We’ve made these investments because we know that if you build safe, efficient transit systems, people are eager to use them. Americans took 10.5 billion trips on public transportation last year – the highest number on record since 1957.  

And we know that wherever we build public transportation in this country, whether it’s a city or a small town, economic growth follows. New families move into neighborhoods that were once forgotten. New businesses open their doors and hire.

This past January, the Loyola Avenue Line joined New Orleans’ streetcar network thanks in part to $45 million from DOT’s highly competitive TIGER grant program. Running 1.6 miles through the Central Business District, this new line is spurring development in what had been an economic dead zone between the Warehouse District and the Superdome.  

Construction recently began on the first phase of a project that will replace four blocks of surface parking lots on the streetcar line with 500 apartments and 170,000 square feet of retail and restaurant space. The developer of the South Market District project recently told New Orleans Magazine, “When the Loyola streetcar location was announced, that solidified for us where we should go next.”

That’s what this is about.  This is transit-oriented development.  

And this is a story that’s playing out in cities across America.  

In Portland, the city’s streetcar system has stimulated $3.5 billion of economic development in the downtown area.  

In the District of Columbia, the ongoing construction of the streetcar line has revitalized the H Street Corridor with new dining and entertainment options.  

And as streetcar systems in Tucson, Charlotte, and Salt Lake City come on line over the next few years, even more communities will soon experience the benefits of clean, green public transportation firsthand.

What do these cities have in common?  

They’ve each made a sustained commitment to investing in the transit solutions they need to thrive in the 21st century.

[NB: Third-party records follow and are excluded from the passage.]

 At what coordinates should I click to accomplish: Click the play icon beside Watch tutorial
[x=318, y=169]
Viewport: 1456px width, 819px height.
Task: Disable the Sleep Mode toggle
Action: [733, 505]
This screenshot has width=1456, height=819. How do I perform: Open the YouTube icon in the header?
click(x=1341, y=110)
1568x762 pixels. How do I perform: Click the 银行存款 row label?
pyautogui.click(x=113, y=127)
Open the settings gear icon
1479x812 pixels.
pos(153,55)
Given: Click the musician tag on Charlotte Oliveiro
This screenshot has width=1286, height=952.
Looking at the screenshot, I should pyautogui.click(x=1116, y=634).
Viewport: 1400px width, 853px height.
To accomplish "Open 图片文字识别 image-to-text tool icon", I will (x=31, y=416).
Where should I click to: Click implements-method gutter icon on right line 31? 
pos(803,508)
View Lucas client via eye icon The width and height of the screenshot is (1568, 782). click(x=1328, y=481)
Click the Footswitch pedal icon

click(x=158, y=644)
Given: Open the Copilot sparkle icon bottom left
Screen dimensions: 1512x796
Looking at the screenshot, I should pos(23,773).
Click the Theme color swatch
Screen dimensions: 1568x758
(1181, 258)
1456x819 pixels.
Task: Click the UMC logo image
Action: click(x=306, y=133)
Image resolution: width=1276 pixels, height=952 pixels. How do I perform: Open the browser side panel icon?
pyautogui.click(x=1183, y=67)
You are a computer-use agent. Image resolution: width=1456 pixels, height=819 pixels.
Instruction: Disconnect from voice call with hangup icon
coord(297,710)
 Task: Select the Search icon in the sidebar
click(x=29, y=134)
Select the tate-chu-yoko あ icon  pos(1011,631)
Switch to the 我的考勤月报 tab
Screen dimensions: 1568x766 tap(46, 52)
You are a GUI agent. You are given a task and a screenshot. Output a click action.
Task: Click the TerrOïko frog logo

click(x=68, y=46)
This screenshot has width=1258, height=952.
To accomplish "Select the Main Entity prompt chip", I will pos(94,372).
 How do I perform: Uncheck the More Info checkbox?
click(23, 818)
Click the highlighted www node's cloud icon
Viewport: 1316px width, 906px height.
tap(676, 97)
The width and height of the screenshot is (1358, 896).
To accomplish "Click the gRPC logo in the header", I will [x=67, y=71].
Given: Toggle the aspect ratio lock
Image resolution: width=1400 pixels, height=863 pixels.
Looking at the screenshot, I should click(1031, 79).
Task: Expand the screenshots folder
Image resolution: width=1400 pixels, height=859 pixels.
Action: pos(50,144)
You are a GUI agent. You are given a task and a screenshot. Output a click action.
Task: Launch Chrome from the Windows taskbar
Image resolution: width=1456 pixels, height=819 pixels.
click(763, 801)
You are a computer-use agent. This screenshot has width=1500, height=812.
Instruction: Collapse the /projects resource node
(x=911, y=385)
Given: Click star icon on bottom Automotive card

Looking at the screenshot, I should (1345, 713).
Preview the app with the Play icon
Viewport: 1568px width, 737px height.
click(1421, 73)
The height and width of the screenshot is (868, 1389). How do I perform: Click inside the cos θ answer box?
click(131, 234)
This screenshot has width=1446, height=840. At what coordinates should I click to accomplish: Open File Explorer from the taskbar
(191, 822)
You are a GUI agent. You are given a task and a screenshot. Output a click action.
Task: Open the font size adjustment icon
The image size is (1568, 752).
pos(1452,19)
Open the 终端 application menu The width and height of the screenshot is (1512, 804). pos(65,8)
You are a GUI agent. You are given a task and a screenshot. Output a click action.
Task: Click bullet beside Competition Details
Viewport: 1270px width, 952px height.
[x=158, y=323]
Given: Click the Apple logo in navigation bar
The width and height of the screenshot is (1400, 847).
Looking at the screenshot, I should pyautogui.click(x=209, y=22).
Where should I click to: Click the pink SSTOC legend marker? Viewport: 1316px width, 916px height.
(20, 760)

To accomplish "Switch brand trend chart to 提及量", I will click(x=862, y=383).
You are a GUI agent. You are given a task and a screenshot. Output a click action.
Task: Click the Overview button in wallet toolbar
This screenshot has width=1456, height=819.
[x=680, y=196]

Take Dallas, for example. Dallas is a city synonymous with big oil and big trucks. But in 1983, the city and a dozen of its suburbs voted for a 1-cent sales tax to fund better transit services. Today, it’s the biggest operator of light rail in the country, with 85 miles of track.  

In the last 30 years, Dallas Area Rapid Transit, known as DART, has grown to serve over 200,000 people a day and cover 700 square miles. It’s a vital part of that metro area’s economy – and its quality of life.  

The 28-mile DART Green Line, which has been supported in part by the Federal Transit Administration, opened last February and has already spurred over $5 billion in economic development and created 48,000 jobs.  

These are the results public transportation can deliver.  

And DOT is committed to making it easier for your cities, large and small, to invest in the transit solutions that will work best for your communities.  

President Obama has requested $2 billion to support projects that provide new and expanded transit service as part of his 2014 budget – and the demand for such projects continues to grow.  

Our New Starts competitive grant program funds roughly half the cost of new and extended light rail, commuter rail, bus rapid transit, and ferry systems in the United States. And thanks to the changes we’ve made to how we award New Starts grants, it’s easier than ever for communities to get their most beneficial and innovative transit projects off the ground quickly.  

We’ve simplified how we measure a project’s cost-effectiveness.   

We’re using a wider range of factors to evaluate a proposed project – like how it will benefit the local economy and environment.   

And we’ve streamlined the grant making process by reducing regulations and cutting red tape.

What the President knows, what we at DOT know, and what everyone here in this room knows is that investments in transit aren’t just crucial to the health of America’s transportation systems. They’re crucial to the health of our economy – and our communities.  

Thank you all for being here today, and I look forward to our discussion.